Selon nos contacts à Tripoli, au moment de son arrestation, DSK partait à Berlin pour trouver une solution avec la chancelière Angela Merkel. Il devait ensuite partir avec un émissaire de Mme Merkel négocier avec des représentants du colonel Kadhafi —voire avec lui directement—. La signature du Guide libyen étant indispensable au déblocage de la situation.
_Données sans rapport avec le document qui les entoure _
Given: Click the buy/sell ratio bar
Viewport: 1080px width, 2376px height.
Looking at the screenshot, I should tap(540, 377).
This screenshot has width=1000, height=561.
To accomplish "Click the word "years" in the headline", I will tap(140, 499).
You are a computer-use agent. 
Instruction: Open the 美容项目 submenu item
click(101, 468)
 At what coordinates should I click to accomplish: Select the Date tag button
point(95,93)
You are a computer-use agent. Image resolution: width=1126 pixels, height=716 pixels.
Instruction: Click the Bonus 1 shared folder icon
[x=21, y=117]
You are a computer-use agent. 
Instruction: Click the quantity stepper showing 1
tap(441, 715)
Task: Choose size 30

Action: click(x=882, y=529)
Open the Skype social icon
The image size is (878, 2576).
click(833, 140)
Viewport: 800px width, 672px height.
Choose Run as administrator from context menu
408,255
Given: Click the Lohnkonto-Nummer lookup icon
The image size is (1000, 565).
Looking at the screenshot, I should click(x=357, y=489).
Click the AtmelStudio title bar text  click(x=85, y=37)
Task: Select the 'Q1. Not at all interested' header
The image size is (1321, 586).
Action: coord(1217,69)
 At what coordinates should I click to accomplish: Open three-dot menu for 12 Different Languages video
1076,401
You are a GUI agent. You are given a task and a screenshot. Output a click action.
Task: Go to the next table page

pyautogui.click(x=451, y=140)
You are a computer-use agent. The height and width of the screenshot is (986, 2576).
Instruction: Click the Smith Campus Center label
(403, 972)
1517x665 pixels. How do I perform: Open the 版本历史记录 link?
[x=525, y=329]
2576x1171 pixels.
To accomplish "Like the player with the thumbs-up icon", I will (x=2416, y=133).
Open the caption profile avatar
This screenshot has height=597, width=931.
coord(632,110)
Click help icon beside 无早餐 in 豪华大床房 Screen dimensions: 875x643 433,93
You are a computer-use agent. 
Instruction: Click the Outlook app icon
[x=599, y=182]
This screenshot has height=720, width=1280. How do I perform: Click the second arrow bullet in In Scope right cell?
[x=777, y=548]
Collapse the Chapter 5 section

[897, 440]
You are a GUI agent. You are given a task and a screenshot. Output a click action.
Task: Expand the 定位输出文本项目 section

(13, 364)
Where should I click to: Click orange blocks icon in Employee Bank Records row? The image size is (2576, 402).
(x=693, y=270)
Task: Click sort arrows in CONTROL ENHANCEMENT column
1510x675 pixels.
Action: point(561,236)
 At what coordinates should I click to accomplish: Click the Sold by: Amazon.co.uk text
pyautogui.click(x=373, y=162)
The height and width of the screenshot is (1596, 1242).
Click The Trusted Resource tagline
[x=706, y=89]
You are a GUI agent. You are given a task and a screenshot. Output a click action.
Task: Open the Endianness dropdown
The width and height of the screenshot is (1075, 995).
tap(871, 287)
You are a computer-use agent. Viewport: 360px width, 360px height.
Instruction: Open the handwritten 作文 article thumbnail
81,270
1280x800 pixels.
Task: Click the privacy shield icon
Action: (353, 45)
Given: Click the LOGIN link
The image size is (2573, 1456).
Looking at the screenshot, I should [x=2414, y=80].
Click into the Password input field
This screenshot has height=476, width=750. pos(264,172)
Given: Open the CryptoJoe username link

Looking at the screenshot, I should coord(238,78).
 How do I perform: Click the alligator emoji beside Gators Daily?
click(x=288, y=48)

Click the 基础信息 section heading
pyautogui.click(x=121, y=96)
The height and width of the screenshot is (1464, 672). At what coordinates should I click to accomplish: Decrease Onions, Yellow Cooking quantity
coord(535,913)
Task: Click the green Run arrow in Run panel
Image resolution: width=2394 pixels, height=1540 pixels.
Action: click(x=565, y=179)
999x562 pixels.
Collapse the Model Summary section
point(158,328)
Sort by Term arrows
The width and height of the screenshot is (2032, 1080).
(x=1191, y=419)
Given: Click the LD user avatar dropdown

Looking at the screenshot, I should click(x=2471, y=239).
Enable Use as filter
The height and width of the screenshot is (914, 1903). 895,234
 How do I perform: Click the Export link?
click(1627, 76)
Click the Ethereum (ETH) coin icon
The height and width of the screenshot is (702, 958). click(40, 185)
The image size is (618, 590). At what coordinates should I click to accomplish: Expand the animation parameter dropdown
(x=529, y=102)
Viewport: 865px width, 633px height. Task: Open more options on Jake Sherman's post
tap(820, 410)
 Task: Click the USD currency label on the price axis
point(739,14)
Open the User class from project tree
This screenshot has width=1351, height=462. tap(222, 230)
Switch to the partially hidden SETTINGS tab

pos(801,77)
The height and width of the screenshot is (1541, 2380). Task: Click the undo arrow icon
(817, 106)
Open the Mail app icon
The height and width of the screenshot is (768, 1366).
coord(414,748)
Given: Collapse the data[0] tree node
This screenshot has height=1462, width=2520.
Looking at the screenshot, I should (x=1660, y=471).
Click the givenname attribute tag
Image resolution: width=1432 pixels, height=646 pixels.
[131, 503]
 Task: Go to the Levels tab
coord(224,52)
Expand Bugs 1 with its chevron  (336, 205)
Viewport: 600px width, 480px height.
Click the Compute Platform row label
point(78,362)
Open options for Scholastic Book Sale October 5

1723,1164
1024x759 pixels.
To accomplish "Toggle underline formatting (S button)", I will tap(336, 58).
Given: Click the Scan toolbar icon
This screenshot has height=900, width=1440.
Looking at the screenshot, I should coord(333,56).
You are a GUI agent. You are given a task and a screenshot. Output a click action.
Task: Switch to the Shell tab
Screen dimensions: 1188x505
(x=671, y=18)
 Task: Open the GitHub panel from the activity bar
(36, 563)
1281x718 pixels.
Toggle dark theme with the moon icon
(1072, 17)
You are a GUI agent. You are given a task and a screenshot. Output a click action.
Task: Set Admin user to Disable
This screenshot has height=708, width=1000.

On assiste désormais à une guerre financière d’une ampleur jamais égalée : alors que la situation économique des États-Unis vacille et que le dollar pourrait devenir rapidement une monnaie de singe, l’accord conclu au G8 et avalisé au G20, mis en œuvre par le FMI en coordination avec la Banque mondiale et les milieux bancaires internationaux dont DSK était le champion, est suspendu. La domination du dollar est intacte quoique plus que jamais artificielle ; ce dollar que les États émergents voulaient relativiser, mais sur lequel le complexe militaro-industriel israélo-états-unien assoit sa puissance.